Querying
pykx.query
Query interfaces for PyKX.
QSQL
QSQL(q)
Generates and submits functional q SQL queries.
Instances of this class can be accessed as the qsql
attribute of any pykx.Q
. For
instance, pykx.q.qsql
, or pykx.QConnection(...).qsql
.
The QSQL
class provides Python users with a method of querying q simple, keyed, splayed and
partitioned tables using a single set of functionality.
This is achieved by wrapping the logic contained within the q functional select, exec, update, and delete functionality. For more information on this functionality please refer to Chapter 9 Section 12 of Q for Mortals.
While it is also conceivable that the interface could compile a qSQL statement to achieve the same end goal there are a number of advantages to using the more complex functional form.
- Users that are unfamiliar with q who use the interface are introduced to the more powerful version of querying with q, while still operating within a familiar setting.
-
Using the functional form provides the ability when running functional updates to update the q tables with data derived from Python:
qtable = pykx.q('([]1 2 3;4 5 6)') pykx.q.qsql.update(qtable, {'x': [10, 20, 30]})
-
It makes development and maintenance of the interface easier when dealing across the forms of supported table within q within which the functional forms of interacting with tables are more natural.
select
select(table, columns=None, where=None, by=None, inplace=False)

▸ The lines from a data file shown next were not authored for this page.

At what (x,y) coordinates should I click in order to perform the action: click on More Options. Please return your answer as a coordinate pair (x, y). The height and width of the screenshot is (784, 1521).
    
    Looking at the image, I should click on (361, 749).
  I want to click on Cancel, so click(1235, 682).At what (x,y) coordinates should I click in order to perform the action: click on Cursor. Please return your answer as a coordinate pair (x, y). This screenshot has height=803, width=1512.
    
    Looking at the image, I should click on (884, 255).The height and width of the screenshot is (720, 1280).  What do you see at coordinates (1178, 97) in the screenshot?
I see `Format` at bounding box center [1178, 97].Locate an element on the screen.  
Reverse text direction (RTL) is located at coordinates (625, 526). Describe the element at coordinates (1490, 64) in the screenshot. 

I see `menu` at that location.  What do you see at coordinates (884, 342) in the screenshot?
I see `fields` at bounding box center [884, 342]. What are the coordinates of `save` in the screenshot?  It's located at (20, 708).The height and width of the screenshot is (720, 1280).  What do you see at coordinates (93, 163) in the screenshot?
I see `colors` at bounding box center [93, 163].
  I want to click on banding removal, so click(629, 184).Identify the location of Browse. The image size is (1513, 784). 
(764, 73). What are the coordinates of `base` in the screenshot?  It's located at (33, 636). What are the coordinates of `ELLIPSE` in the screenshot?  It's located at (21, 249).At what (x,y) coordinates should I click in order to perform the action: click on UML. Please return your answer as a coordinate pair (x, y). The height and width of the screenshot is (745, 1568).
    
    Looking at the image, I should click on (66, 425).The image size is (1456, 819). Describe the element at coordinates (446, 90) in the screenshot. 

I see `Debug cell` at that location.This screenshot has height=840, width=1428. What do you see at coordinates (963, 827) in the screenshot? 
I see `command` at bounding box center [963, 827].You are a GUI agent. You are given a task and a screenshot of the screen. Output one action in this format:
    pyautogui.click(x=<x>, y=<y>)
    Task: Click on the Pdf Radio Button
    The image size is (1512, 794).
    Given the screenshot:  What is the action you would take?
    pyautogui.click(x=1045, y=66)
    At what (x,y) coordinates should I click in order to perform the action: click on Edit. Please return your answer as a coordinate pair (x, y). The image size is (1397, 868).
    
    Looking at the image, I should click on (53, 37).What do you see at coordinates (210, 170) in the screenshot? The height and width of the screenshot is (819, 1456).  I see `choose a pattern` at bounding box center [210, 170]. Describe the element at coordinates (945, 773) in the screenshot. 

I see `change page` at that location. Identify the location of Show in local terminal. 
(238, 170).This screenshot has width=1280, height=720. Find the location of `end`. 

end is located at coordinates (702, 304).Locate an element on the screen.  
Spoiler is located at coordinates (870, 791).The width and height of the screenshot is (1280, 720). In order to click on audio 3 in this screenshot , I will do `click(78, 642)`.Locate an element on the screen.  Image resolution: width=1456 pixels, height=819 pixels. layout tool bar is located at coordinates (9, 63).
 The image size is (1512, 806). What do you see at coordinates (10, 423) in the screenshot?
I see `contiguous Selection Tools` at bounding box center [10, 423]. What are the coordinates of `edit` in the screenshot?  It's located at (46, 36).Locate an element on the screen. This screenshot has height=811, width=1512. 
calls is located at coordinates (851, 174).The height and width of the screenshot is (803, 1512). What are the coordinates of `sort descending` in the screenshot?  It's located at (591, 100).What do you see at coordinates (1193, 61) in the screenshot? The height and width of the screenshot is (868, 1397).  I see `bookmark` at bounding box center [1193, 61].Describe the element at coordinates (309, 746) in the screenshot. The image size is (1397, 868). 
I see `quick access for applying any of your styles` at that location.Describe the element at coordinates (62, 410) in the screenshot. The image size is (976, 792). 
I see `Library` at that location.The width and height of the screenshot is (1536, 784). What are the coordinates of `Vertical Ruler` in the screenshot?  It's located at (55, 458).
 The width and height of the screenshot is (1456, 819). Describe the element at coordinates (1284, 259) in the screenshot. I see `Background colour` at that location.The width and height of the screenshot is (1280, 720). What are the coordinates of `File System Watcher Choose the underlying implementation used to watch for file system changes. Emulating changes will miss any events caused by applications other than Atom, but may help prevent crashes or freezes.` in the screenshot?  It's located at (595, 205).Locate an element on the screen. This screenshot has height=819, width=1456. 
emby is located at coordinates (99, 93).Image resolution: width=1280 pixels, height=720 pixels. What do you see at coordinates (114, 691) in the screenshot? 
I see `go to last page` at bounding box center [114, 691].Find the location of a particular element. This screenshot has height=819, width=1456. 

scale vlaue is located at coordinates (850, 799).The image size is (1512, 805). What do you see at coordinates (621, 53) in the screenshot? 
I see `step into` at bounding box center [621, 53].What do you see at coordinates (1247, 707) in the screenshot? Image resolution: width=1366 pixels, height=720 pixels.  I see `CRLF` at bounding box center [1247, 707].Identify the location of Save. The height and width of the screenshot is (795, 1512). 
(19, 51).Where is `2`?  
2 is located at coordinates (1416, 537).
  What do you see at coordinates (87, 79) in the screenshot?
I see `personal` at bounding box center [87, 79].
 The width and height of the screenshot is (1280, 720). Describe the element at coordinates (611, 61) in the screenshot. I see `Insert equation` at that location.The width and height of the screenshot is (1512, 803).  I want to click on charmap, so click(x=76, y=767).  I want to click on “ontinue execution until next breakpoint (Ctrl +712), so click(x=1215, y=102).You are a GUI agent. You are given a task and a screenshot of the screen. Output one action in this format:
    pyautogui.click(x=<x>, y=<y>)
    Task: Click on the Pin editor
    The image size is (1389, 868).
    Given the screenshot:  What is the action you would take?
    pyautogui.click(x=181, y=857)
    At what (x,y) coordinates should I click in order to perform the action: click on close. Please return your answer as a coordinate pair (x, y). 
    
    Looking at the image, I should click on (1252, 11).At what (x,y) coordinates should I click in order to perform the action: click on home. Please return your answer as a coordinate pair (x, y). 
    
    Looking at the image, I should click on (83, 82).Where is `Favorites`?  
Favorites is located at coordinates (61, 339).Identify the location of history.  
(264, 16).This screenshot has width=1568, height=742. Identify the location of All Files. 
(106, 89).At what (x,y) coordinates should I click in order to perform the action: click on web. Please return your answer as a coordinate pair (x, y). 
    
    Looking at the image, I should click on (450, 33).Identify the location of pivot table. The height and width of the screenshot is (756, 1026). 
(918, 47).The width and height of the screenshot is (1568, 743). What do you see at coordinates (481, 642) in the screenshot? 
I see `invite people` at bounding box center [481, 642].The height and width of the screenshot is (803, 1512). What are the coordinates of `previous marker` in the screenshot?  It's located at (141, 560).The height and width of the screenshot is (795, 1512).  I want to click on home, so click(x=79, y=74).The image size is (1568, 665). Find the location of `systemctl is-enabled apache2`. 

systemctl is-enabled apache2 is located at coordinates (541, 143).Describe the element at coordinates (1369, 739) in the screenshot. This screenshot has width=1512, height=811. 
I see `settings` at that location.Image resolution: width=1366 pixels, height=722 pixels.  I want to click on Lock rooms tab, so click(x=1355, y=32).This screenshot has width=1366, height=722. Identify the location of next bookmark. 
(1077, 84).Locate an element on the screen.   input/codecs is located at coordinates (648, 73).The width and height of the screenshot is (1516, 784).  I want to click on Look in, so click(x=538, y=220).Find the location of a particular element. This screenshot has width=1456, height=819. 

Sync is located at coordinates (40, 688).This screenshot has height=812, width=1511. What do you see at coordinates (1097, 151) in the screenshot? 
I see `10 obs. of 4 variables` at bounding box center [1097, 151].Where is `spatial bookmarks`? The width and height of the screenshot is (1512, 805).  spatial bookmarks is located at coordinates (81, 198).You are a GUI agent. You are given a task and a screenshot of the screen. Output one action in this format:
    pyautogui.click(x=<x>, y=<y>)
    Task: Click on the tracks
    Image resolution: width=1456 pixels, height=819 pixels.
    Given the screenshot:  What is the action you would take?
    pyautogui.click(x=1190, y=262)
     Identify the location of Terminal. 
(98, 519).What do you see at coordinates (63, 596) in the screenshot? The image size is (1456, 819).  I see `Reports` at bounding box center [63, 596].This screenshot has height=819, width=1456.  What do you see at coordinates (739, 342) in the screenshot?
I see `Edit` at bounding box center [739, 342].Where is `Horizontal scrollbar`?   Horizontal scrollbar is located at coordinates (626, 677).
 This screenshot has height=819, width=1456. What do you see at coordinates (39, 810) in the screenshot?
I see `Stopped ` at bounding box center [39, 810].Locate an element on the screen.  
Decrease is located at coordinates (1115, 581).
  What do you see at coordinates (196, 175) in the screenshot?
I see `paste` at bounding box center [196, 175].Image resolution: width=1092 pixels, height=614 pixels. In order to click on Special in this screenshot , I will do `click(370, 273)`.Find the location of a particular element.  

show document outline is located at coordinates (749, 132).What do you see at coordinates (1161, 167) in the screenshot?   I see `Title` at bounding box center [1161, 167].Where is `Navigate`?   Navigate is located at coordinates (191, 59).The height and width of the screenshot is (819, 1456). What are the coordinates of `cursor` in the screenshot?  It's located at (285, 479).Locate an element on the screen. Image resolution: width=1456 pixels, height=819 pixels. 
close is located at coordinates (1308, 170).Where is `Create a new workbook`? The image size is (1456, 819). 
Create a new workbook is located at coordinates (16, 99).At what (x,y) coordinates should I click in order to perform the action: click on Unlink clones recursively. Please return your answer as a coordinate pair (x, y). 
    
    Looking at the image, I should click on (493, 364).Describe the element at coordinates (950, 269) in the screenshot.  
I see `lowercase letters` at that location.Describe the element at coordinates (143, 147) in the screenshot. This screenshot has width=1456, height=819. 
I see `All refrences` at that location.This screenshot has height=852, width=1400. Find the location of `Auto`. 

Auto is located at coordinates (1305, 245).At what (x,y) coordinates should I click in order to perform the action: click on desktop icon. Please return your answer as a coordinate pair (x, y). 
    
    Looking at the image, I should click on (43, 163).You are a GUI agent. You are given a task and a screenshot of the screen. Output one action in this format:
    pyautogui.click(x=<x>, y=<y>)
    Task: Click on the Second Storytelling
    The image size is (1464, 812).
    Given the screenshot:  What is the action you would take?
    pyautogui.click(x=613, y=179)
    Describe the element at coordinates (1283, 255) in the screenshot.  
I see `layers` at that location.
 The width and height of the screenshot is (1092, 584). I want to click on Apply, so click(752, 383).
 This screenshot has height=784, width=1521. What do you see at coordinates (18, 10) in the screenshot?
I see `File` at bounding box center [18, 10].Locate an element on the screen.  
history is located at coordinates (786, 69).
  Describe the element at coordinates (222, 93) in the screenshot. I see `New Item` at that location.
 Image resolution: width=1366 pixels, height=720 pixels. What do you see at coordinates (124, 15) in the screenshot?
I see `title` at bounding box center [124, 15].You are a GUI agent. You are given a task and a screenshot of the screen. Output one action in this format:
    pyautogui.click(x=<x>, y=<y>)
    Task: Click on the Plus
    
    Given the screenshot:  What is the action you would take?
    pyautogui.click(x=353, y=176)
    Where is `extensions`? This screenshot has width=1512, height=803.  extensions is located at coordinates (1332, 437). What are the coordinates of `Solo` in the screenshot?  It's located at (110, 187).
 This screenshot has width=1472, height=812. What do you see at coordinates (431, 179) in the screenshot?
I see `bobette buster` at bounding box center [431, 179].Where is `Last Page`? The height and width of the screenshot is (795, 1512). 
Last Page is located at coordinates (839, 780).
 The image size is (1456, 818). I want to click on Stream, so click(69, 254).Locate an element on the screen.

Apply a q style select statement on tables defined within the process.
This implementation follows the q functional select syntax with limitations on structures supported for the various clauses a result of this.
Parameters:
Name | Type | Description | Default |
---|---|---|---|
table |
Union[k.Table, str]
|
The q table or name of the table (provided the table is named within the q memory space) on which the select statement is to be applied. |
required |
columns |
Optional[Union[Dict[str, str], k.Dictionary]]
|
A dictionary mapping the name to be given to a column and the logic to be applied in aggregation to that column both as strings. |
None
|
where |
Optional[Union[List[str], str, k.SymbolAtom, k.SymbolVector]]
|
Conditional filtering used to select subsets of the data on which by-clauses and appropriate aggregations are to be applied. |
None
|
by |
Optional[Union[Dict[str, str], k.Dictionary]]
|
A dictionary mapping the names to be assigned to the produced columns and the columns whose results are used to construct the groups of the by clause. |
None
|
inplace |
bool
|
Whether the result of an update is to be persisted. This operates for tables referenced by name in q memory or general table objects https://code.kx.com/q/basics/qsql/#result-and-side-effects. |
False
|
Examples:
Define a q table in python, and give it a name in q memory
qtab = pykx.q('([]col1:100?`a`b`c;col2:100?1f;col3:100?0b;col4:100?10f)')
pykx.q['qtab'] = qtab
Select all items in the table
pykx.q.qsql.select(qtab)
pykx.q.qsql.select('qtab')
Filter table based on various where conditions
pykx.q.qsql.select(qtab, where='col2<0.5')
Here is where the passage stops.